We catch the ferry back to Harkers Island and stop to visit the nearby Core Sound Waterfowl Museum. 


 This is a very nice free museum which was devastated by a recent hurricane (I 've forgotten which one). The volunteer greeter tells us it was down to the cement floors, and they have only recently reopened. Luckily they were able to evacuate almost all of the interior items before the storm arrived - he said they were scattered all over inland North Carolina for a while.







It is called a Waterfowl Museum, and has some beautiful examples and displays of this artistry.  But it includes quite a bit more information on local history, storms, types of boats, the US Lifesaving Service and more.


  We skip the outside displays and picnic area to head towards the the town of Beaufort.  (There is a Beaufort on the coast of South Carolina too, which is probably a bit larger.)

There we visit the North Carolina Maritime Museum which examines the North Carolina coastal habitats - Ocean - Beach - Dunes - Barrier Islands - Salt Marsh - Estuaries  and Sounds.  The Museum, right off the main street, has a nice parking area.
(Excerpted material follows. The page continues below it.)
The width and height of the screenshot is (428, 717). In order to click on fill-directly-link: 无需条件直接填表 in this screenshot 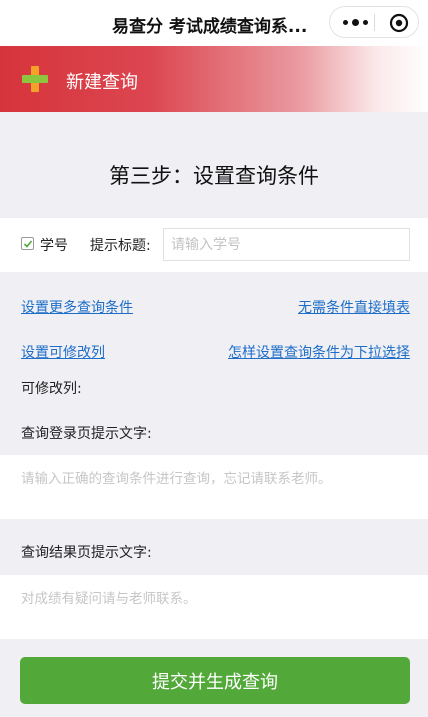, I will do `click(354, 307)`.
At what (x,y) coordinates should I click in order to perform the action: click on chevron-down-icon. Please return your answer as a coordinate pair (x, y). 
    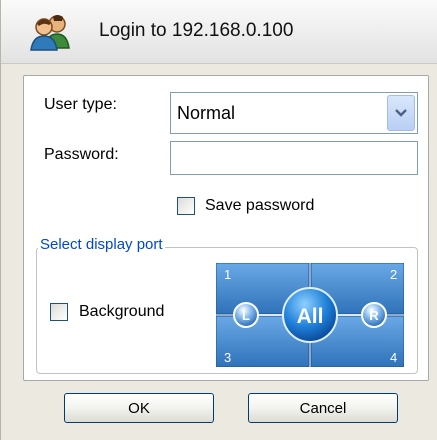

Masks required.


There is quite a display on pirates and information about Blackbeard and Queen Anne's Revenge, a ship originally called the Concord which Blackbeard and his crew took over and re-christened.  Beth had read a book on Blackbeard, Edward Teach, so was interested in this.  He began as a legitimate privateer when the governor of Carolina recruited and paid men to attack Spanish ships...lots of politics involved.  He was educated and was more than a blood-thirsty pirate, though I'm sure he did his share of dastardly deeds.


 Queen Anne's Revenge sailed for several years, but was grounded and sank in 1718.  The remains were discovered in 2011 off the coast of Beaufort and this museum is the official repository for many of the recovered items.  It chronicles the discovery and authentication.  The museum is getting quite busy, so we decide to move on.



From the museum,  we walk a few blocks to The Old Burying Ground.  There is a flyer available there which tells the story of many of the people buried here, including early settlers, Revolutionary and Civil War soldiers and others.  Some of the graves are raised or covered by bricks, some have simple headstones, others quite elaborate.  It is common to see people leave stones or coins on a tomb as a token.


This was the grave of an infant.






 There was one grave covered with toys, shells, stuffed animals and such.  It belongs to a young girl of 10 whose family was from England.  Her father took her on a voyage back to England and promised her mother he would bring her back safely. But she died on the return voyage. The father could not bring himself to bury her at sea, so he sealed her into a barrel of rum to bring her back to North Carolina.  

We get directions to a Piggly-Wiggly grocery store and stop for a few items.  There are some good looking crab cakes, so we grab a few of them for tonight's dinner.

When we get back to our campsite, we are surprised to find it occupied!  Our sign and receipt are gone! Rather than confront the intruder, we visit the campground host.  She is very apologetic and says she has called a ranger to address these people, who apparently were told to leave another site, so simply hijacked ours and haven't paid for any.  She points us to another site that isn't reserved till tomorrow, so we are fine.  She also returns our slightly damaged "Site Occupied" sign that she found and seems relieved that we are not upset. A first time for everything, I guess, but hopefully this will be the last too! 

The crab cakes were yum, along with potatoes and edamame.  Cloudy night, pretty humid but only reached mid 70's today.